## Recorded information

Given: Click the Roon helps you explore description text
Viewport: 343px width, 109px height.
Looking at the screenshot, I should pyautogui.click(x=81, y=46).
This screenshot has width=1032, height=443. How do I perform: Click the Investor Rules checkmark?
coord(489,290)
--
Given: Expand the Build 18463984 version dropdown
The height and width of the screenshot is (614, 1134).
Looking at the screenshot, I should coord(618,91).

## Task goal
Out of the records above, pull the lines that include the word "Given".

## Result below
Given: Click the Roon helps you explore description text
Given: Expand the Build 18463984 version dropdown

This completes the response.